Top of Page text

On 1 June 2002, her third studio album Turmalina was released by BMG Ariola Argentina. Turmalina was produced by Latin record producer Kike Santander and is a combination of styles such as rock, pop and 50's and 60's sounds. On this album, Oreiro wrote and composed the songs: "Alas De Libertad" which is inspired by kids she met some time ago in the city of Jujuy, Argentina; "Mar" tells the love story between a sailor and his girlfriend. Natalia also contributed to the lyrics of "Cayendo". "Que Digan Lo Que Quieran" is Turmalina's first single. The official Uruguayan 2002 World Cup song "Pasión Celeste" is recorded with Fredy Bessio. "Cuesta arriba, cuesta abajo" was the opening song of the soap opera Kachorra (Runaway Lady). Kachorra ended with a rating lower than 20 points in Argentina.

In March 2003 she started filming her second film Cleopatra together with Norma Aleandro, Leonardo Sbaraglia and Héctor Alterio, under the direction of Eduardo Mignogna, a co-production with Spain. In the middle of 2003, she started a tour for Eastern Europe and Latin America. On 1 March 2004 she started filming El Deseo.

=== 2006–2014: Sos mi vida, switch to cinema and other works ===
In 2006 she joined as the female boxer, Esperanza Munoz, the cast of the telenovela Sos mi vida along with her Muñeca Brava co-star Facundo Arana. It was directed by Rodolfo Antúnez and Jorge Bechara and broadcast by Canal 13. It began broadcasting on 16 January 2006 and ended 9 January 2007. During its broadcast averaged 26.9 points overall rating, and ended as the most watched fictional Argentine television program ever, until it was displaced by the 2009, telenovela Valientes. It was written by Ernesto Korovsky and Sebastian Parrotta, and won four Martín Fierro Awards and three Clarín Awards.

Bottom of Page text

- [Work task A]
List every song title that appears in quotation marks in the Oreiro career text.
- [Work task B]
Please extend the Oreiro career text, starting right after its final sentence.

Top of Supplied entries

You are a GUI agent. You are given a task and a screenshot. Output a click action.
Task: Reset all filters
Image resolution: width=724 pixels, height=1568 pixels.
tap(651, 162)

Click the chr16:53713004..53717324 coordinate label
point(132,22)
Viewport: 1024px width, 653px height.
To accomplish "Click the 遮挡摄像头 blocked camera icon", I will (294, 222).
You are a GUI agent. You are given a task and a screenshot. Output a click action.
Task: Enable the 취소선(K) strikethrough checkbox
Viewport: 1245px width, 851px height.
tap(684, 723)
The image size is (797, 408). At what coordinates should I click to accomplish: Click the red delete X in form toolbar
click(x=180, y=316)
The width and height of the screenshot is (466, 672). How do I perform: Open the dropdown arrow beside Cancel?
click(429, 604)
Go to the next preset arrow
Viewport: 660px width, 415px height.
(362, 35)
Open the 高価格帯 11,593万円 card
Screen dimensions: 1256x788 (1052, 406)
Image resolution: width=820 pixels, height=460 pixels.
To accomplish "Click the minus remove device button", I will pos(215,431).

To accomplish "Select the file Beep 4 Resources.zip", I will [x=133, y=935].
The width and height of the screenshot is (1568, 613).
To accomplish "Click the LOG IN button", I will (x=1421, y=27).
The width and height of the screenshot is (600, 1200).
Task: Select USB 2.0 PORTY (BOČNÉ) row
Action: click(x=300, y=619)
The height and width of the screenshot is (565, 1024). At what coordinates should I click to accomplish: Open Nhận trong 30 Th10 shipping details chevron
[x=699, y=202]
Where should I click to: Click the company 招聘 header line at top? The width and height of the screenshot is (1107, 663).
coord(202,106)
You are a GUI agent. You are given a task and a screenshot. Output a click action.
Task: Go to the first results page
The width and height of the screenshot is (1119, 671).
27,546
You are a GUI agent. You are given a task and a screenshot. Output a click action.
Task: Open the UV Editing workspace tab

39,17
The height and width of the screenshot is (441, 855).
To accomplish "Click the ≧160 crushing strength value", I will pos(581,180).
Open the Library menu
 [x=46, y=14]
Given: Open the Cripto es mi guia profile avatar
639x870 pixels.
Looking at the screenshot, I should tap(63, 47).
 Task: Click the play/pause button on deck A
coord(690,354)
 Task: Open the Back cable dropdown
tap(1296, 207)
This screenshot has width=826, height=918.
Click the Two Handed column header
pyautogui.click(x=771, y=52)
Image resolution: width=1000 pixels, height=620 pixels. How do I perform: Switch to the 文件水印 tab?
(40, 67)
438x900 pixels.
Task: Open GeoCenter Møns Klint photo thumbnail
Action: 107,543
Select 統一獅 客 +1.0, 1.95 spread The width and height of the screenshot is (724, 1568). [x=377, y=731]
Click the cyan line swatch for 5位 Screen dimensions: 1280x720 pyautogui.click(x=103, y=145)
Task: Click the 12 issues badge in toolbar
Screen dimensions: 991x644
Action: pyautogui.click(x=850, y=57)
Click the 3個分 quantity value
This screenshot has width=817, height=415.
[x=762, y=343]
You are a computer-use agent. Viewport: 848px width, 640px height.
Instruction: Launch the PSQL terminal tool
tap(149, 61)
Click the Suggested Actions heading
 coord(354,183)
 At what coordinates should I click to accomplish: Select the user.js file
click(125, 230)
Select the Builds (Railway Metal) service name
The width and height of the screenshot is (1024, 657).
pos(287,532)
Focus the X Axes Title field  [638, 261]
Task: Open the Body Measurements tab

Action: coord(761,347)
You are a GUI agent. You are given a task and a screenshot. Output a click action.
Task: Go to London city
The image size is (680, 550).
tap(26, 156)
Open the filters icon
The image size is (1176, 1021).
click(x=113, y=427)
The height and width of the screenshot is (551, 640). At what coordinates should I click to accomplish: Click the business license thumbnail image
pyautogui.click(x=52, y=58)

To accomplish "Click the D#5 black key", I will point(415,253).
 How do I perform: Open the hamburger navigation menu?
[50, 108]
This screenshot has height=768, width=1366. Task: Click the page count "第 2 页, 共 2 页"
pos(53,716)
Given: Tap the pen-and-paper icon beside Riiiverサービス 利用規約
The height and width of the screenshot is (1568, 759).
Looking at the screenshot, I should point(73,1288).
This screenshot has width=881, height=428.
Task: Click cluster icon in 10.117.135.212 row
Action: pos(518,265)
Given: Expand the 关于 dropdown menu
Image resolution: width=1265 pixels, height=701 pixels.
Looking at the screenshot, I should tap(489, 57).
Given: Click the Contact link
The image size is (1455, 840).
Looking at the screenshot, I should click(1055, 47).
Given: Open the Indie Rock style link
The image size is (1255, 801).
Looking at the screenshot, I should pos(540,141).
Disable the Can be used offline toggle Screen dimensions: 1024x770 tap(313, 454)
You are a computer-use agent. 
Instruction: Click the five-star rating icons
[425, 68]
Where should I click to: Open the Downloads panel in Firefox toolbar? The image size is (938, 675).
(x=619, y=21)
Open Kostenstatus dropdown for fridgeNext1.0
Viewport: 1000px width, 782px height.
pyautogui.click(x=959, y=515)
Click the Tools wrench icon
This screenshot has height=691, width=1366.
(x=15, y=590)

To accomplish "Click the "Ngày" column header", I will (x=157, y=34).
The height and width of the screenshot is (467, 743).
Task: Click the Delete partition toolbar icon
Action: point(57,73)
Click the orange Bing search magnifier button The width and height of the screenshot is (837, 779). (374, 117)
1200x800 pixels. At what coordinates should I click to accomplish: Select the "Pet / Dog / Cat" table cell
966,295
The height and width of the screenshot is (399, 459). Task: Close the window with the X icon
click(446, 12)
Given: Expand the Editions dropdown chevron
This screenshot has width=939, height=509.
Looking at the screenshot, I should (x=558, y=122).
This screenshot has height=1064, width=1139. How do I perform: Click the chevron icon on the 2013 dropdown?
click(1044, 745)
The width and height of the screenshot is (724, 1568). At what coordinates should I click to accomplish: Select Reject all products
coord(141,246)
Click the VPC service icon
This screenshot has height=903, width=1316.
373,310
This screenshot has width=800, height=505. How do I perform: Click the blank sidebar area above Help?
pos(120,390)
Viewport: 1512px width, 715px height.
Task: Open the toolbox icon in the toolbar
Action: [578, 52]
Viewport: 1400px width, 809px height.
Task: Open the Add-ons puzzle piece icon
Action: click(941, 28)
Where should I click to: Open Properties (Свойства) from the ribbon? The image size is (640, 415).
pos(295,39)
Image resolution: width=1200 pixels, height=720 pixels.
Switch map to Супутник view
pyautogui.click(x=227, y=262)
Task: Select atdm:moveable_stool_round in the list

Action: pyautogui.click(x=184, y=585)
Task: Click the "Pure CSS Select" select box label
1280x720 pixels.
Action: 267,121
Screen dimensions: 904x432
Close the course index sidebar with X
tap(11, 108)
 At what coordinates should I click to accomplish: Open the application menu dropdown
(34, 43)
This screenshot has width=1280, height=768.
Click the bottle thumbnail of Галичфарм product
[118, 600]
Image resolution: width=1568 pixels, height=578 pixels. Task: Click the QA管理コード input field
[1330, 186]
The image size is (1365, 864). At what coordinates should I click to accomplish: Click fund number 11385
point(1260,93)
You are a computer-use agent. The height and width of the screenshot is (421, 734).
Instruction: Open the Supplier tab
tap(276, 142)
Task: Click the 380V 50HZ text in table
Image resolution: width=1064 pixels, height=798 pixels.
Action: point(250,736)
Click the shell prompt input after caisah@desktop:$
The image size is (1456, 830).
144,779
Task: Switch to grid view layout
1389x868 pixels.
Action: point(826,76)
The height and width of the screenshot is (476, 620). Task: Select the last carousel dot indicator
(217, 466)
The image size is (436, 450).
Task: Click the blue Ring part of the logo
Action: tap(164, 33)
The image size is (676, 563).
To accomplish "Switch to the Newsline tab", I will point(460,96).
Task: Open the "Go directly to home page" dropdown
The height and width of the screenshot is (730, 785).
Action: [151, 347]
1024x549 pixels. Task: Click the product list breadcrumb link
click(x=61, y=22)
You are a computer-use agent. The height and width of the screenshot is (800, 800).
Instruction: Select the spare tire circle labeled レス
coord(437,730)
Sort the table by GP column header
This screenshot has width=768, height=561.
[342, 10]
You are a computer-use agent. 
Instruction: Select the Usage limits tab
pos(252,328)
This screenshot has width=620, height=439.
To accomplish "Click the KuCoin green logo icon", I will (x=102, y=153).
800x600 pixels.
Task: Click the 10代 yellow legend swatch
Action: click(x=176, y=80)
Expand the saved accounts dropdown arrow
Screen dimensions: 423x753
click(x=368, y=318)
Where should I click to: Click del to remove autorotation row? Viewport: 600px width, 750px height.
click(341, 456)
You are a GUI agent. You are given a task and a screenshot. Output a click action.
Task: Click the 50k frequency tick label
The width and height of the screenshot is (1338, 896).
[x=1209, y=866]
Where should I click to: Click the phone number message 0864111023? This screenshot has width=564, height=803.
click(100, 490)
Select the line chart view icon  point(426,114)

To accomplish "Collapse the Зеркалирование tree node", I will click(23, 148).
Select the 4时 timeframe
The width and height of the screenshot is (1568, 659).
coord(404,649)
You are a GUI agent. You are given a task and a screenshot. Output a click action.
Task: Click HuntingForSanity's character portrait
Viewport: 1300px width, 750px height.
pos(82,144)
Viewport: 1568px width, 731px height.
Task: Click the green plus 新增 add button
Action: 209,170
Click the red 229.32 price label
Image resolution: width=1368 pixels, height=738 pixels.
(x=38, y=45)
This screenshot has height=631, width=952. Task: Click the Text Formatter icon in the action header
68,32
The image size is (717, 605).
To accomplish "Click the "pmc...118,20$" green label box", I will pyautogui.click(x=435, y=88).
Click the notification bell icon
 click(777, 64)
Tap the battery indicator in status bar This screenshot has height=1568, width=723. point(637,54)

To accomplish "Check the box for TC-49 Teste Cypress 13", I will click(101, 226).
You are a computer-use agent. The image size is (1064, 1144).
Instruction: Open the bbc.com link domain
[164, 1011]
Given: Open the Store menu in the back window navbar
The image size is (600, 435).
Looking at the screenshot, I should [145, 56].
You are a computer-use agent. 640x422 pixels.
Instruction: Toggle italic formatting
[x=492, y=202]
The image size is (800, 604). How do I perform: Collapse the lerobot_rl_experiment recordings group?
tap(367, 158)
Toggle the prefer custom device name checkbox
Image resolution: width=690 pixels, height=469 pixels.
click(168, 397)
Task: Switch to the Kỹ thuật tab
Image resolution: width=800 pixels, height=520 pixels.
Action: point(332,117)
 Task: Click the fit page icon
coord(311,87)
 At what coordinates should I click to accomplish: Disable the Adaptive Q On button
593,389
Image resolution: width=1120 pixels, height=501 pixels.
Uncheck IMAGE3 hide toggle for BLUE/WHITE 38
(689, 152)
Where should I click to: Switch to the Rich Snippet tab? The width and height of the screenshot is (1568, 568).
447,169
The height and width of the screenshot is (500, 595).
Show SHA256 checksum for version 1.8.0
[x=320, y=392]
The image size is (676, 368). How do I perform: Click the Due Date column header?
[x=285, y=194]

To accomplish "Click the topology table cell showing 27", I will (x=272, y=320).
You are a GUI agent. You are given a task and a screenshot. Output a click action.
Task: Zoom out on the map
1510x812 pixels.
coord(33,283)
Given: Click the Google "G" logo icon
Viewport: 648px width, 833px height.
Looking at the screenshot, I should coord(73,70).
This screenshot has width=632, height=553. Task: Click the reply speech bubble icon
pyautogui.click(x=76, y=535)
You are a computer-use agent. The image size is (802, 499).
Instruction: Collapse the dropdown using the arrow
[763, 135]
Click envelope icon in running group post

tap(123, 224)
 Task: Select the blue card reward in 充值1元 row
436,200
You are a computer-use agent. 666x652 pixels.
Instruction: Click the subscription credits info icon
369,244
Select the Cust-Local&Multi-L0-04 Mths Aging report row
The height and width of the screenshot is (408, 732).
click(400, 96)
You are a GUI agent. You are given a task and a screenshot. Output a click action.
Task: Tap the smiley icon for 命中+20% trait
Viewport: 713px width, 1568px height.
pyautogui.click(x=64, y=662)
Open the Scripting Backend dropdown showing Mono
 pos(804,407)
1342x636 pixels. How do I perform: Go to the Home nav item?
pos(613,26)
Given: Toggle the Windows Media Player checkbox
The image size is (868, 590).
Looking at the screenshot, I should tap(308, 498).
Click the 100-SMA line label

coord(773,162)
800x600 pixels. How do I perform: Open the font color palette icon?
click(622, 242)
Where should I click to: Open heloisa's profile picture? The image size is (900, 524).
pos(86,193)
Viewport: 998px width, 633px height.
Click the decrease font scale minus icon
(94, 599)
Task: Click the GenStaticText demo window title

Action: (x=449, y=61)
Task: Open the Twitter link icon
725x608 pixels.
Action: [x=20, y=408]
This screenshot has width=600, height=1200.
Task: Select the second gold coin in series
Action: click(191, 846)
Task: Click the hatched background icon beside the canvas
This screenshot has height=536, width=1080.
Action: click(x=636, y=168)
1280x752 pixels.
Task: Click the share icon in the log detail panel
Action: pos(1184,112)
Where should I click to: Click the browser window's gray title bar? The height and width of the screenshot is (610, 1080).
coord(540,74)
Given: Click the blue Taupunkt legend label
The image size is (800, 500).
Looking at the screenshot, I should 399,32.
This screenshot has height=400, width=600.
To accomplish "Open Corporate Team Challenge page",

Bottom of Supplied entries

- [Response A]
"Alas De Libertad", "Mar", "Cayendo", "Que Digan Lo Que Quieran", "Pasión Celeste", "Cuesta arriba, cuesta abajo"

- [Response B]
On 30 April 2008, Oreiro starred in Amanda O which was an internet television series in Argentina and produced by Dori Media Group. It was the first soap opera ever made for the internet, and was seen by 550,000 users over Novebox.com, from Argentina, Uruguay and Paraguay during its first season and beginning of the second. Later in 2008 she co-starred in the film Las vidas posibles, along with Germán Palacios and Ana Celentano and got nominated for a Silver Condor for Best Supporting Actress.

In 2009 she starred with Diego Peretti in Música en espera. The film premiered in Buenos Aires in March 2009 and sold 235,000 tickets. During the same year, she visited several international film festivals to present the film Francia directed by Adrián Caetano, including the San Sebastian Film Festival among others.

In 2010 she starred in the film Miss Tacuarembó, a musical comedy, which was co-produced by Uruguay, Argentina and Spain. For her performance, she received the Iris award for Best Actress. Oreiro also participated in the soundtrack of the film, performing all the songs. During the same year, she presented Se dice de mí, a program that sought to raise awareness about women's rights.

During the first half of 2011, she starred with Daniel Hendler in My First Wedding, a film comedy directed by Ariel Winograd.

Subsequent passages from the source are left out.